Impact of local structure on melt dynamics in Cu-Ti alloys: Insights from ab-initio molecular dynamics simulations

TL;DR

This study uses ab-initio molecular dynamics to explore how local structural order influences melt dynamics in Cu-Ti alloys, revealing complex short-range order and its impact on glass-forming ability.

Contribution

It provides new insights into the relationship between local structure and melt dynamics in Cu-Ti alloys, emphasizing the role of complex short-range order over Cu-Ti pairing.

Findings

High five-fold symmetry (FFS) around Cu atoms in undercooled melts.

Cu50Ti50 composition shows the highest FFS and slowest melt dynamics.

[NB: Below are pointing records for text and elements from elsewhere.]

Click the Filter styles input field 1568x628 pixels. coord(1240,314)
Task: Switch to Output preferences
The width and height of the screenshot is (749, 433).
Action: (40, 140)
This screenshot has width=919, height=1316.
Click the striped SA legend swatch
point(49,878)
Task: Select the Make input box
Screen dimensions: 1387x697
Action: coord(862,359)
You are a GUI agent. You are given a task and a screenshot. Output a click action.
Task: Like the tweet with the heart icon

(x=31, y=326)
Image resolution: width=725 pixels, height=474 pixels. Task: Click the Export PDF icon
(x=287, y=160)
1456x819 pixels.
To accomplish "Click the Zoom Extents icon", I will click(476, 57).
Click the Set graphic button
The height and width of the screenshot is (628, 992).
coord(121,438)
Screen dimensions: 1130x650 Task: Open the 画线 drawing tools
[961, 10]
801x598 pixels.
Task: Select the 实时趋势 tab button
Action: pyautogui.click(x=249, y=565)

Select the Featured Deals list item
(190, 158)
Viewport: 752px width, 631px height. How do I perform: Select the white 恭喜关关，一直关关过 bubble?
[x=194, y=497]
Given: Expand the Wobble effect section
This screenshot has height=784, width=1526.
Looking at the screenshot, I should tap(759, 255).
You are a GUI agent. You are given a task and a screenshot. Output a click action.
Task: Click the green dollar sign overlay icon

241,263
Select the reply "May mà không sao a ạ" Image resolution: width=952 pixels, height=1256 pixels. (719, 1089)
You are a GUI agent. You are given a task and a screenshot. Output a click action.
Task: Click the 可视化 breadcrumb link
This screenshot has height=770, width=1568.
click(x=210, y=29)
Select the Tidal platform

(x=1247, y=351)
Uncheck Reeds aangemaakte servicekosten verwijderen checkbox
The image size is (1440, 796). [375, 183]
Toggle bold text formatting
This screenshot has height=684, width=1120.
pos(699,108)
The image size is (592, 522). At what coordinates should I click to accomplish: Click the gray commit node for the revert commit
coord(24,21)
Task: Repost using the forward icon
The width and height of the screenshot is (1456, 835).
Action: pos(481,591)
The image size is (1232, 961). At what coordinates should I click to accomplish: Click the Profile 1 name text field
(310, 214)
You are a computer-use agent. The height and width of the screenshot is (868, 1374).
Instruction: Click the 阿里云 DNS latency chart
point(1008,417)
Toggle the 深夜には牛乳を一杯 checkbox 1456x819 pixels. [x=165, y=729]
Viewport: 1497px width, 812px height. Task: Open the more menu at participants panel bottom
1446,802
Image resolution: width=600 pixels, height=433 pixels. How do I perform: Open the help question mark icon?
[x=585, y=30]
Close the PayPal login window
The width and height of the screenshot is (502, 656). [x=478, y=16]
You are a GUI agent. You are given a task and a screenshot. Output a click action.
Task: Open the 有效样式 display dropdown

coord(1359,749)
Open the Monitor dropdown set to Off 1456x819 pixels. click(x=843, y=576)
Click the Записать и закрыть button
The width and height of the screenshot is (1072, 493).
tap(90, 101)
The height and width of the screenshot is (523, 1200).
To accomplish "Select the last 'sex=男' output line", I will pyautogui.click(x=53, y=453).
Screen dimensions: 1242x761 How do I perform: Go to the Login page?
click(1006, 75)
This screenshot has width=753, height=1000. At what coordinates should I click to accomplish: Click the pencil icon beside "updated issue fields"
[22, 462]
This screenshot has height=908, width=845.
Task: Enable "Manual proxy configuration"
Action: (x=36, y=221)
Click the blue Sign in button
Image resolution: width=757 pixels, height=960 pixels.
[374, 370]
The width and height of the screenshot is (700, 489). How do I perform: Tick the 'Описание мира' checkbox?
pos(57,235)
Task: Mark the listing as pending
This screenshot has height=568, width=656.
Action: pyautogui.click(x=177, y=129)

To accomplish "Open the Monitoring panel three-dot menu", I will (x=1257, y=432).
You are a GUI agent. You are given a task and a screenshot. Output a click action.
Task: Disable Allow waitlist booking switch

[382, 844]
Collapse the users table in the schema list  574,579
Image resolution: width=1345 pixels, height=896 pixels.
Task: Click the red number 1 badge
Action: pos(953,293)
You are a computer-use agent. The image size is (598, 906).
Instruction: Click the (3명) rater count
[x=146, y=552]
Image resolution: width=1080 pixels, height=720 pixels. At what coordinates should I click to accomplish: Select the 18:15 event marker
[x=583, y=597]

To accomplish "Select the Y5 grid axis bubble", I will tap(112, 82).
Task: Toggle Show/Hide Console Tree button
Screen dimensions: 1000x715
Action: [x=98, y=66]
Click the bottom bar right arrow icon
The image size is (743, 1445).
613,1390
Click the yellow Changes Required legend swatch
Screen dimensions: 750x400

Local structural complexity, not Cu-Ti pairs, influences glass-forming ability.

Abstract

First-principle based molecular-dynamics simulations have been performed for binary Cu$_x$Ti$_{1-x}$ (x = 0.31, 0.50, and 0.76) alloys to investigate the relationship between local structure and dynamical properties in the liquid and undercooled melt. The undercooled melts show a pronounced short-range order, majorly a five-fold symmetry (FFS) around the Cu atoms, which competes with bcc ordering. This complex SRO is also reflected in the partial coordination numbers, where mainly a Z12 coordination is present around Cu, which corresponds to an icosahedral ordering. Higher coordination numbers were obtained for Ti compatible with Frank-Kasper polyhedra. The increasing Frank-Kasper polyhedra coordination scenario around Ti impacts on the interatomic distances of Ti atoms, which increase with increasing Ti content. The Cu$_{50}$Ti$_{50}$ composition exhibits the highest FFS ordering and amount of Frank-Kasper polyhedra, which explains the slowest melt dynamics, found experimentally and in simulations for this composition. Thus, our results suggest that the high undercooling degree and glass-forming ability of binary CuTi alloys, originates from the high complexity of the local structure rather than due to the preferred formation of Cu-Ti pairs, as Cu-Ti interactions were found to be weak.